Unlike most gardeners, at Dundonald Castle, we love nature’s little excavators, the moles. Recently our furry helpers turned up a few interesting ancient artefacts – including some human remains!
We received a visit this week, from representatives at Historic Environment Scotland: Richard Strachan, who is their Senior Archaeologist, and Adrian Cox, Cultural Resources Advisor. The original 1980’s and 90’s excavator, Gordon Ewart, from Kirkdale Archaeology, accompanied them, and we were fascinated by the detailed information and dig memories he shared with us. He told us that the archaeology sits on the hill, and includes Iron Age round houses, the remains of a burnt out prehistoric fort, and Anglo-Norman timber structures that pre-date the stone castle building phases.
Their visit was in advance of the geophysical survey, due to start on Monday 6th March. Whilst here, they took the time to look over the moles’ important contributions, and several pieces were taken away for further analysis.
What Lies Beneath
Many of you will be wondering, what exactly is a geophysical survey and may even have heard of ‘Geofizz’ – a word made popular by TV programmes over the past 20 years.
Geophysics is a catch-all term, which covers several different types of non-invasive or remote-sensing investigating techniques, which penetrate land, and even sea surfaces. Images of buried archaeology are produced, without having to dig into the soil, and these are often used to inform archaeologists where best to put excavation trenches.
Dundonald Castle is about to undergo this exciting archaeological survey technique for the very first time next week.
The most commonly used methods are magnetometry, magnetic susceptibility mapping, resistivity and ground penetrating radar (GPR). Which technique you use depends upon the type of ground you are surveying, whether it is wet or dry, and whether there are iron based or magnetic rocks in the soils and bedrocks.
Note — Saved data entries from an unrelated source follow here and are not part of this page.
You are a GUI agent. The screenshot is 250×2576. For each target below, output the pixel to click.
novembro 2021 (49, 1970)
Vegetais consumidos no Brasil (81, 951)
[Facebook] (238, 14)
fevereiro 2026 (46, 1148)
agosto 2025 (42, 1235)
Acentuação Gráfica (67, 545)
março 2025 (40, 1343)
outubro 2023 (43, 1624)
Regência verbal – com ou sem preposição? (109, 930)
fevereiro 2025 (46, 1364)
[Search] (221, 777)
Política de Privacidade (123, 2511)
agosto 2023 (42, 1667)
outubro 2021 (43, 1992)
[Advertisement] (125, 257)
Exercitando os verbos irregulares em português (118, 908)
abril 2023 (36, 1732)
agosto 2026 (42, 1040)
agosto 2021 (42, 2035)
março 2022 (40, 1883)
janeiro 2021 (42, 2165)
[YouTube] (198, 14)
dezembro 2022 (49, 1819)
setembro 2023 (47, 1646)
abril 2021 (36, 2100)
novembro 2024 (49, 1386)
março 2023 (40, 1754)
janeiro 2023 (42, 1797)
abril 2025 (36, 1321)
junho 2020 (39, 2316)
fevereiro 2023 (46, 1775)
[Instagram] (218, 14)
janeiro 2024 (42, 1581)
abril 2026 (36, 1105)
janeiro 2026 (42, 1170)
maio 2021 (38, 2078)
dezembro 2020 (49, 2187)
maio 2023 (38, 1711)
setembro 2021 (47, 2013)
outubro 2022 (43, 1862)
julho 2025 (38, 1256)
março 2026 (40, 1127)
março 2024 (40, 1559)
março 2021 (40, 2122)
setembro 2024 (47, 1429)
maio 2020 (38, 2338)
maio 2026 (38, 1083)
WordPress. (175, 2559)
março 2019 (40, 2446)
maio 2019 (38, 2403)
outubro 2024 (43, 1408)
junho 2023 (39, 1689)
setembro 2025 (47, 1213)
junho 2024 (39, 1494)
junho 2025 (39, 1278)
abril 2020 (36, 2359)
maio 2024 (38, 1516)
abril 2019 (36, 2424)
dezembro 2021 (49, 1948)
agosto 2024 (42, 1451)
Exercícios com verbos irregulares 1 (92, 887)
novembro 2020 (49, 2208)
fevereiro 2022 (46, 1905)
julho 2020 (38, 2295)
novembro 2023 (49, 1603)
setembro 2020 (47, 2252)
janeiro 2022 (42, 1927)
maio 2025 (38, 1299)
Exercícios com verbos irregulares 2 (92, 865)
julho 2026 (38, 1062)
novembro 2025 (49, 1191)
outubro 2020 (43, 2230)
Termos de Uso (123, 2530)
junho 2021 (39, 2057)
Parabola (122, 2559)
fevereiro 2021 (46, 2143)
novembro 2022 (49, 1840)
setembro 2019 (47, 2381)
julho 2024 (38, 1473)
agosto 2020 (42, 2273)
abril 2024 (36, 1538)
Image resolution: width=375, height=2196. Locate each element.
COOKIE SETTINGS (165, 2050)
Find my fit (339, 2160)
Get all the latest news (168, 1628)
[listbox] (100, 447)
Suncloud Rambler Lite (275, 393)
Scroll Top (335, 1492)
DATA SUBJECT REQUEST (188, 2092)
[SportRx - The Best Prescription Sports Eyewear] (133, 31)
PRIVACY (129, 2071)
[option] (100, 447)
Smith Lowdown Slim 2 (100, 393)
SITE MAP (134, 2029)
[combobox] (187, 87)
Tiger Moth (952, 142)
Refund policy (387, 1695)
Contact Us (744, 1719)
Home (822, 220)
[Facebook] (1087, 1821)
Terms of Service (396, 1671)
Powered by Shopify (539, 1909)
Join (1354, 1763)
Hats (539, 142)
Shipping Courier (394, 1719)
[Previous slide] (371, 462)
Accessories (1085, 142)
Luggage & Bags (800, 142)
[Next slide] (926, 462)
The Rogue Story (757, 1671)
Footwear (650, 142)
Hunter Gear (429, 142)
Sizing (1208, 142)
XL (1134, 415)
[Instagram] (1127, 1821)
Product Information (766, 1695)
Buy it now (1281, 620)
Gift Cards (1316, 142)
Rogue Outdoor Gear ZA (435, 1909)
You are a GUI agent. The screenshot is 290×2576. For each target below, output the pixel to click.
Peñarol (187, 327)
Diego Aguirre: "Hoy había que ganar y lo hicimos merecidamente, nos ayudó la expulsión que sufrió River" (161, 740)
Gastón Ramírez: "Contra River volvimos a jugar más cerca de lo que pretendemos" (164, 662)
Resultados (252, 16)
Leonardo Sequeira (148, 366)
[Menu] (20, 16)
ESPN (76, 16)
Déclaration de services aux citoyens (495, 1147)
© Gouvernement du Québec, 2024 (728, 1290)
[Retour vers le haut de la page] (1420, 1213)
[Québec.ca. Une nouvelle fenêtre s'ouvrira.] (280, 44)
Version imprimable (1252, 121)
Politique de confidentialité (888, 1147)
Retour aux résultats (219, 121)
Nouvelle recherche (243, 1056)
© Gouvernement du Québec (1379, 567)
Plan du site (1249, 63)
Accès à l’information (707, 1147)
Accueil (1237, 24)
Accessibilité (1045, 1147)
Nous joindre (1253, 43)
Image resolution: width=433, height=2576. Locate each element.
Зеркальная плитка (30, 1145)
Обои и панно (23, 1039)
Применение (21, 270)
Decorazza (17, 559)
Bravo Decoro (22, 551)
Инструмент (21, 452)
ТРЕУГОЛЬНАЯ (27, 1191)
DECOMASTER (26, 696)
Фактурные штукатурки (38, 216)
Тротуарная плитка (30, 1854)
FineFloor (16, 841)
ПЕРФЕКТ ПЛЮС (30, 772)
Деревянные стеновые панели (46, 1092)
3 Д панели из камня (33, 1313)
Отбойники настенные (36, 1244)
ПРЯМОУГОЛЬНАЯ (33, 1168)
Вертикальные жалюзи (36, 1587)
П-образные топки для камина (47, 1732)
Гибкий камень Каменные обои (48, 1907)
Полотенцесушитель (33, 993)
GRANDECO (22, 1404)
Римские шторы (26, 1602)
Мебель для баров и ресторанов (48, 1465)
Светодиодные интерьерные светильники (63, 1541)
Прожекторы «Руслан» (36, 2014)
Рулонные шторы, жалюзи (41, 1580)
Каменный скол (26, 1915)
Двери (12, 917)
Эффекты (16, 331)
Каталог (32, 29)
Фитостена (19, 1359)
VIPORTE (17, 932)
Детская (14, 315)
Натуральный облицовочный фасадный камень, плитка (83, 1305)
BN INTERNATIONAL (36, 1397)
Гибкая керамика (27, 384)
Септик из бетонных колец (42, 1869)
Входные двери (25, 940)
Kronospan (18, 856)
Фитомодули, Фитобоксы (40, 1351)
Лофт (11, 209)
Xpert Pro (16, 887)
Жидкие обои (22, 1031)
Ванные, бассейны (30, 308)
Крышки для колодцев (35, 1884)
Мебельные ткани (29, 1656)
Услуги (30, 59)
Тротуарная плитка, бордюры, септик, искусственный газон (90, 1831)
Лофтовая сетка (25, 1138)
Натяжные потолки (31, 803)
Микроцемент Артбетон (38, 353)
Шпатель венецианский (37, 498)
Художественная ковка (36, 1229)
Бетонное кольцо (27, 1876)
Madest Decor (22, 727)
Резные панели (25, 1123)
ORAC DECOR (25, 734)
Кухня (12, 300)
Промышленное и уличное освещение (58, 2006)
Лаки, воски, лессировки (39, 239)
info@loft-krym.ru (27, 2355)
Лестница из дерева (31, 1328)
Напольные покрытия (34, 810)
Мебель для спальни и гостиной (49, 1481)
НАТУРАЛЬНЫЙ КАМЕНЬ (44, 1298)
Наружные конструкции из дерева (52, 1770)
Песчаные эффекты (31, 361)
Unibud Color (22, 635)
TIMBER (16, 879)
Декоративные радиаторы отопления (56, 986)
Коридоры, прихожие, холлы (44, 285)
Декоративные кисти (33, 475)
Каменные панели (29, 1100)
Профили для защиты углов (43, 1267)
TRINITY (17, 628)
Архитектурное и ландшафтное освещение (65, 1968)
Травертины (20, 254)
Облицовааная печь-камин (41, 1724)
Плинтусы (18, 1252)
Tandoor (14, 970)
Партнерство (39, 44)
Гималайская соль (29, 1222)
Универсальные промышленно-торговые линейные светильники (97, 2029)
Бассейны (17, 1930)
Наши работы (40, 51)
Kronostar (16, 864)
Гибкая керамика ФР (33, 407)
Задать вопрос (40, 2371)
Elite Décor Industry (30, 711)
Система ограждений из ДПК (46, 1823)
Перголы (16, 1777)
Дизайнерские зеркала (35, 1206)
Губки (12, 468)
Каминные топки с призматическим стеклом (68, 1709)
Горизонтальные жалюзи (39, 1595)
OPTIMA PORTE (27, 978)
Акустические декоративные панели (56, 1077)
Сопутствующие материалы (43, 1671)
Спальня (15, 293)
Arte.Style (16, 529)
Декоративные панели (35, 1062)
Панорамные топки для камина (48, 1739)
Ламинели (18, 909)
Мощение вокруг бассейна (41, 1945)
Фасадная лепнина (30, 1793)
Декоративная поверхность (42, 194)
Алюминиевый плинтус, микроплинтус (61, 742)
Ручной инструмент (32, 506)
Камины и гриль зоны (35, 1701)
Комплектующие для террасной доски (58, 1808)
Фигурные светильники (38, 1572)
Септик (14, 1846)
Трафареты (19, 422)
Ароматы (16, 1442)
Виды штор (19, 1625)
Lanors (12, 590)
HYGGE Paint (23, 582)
The best results come from flat, open, level ground, so at Dundonald Castle, we really are going to test our Geophysicists’ skills to the limit!
Our contractors, Rose Geophysical Consultants, will be working from Monday 6th March, through to Sunday 12th March. School sessions, on Thursday 9th and Friday 12th, are full already! Children will experience a range of hands-on archaeological activities linked to active learning in STEM based subjects and perhaps see some of the first castle results hot off the printer!
On Saturday 11th and Sunday 12th March, we’ll be welcoming the whole community. There will be opportunities to meet Rose Geophysical and ask questions, hear talks, or take part in a guided walk through of the site by Adrian Cox, from Historic Environment Scotland.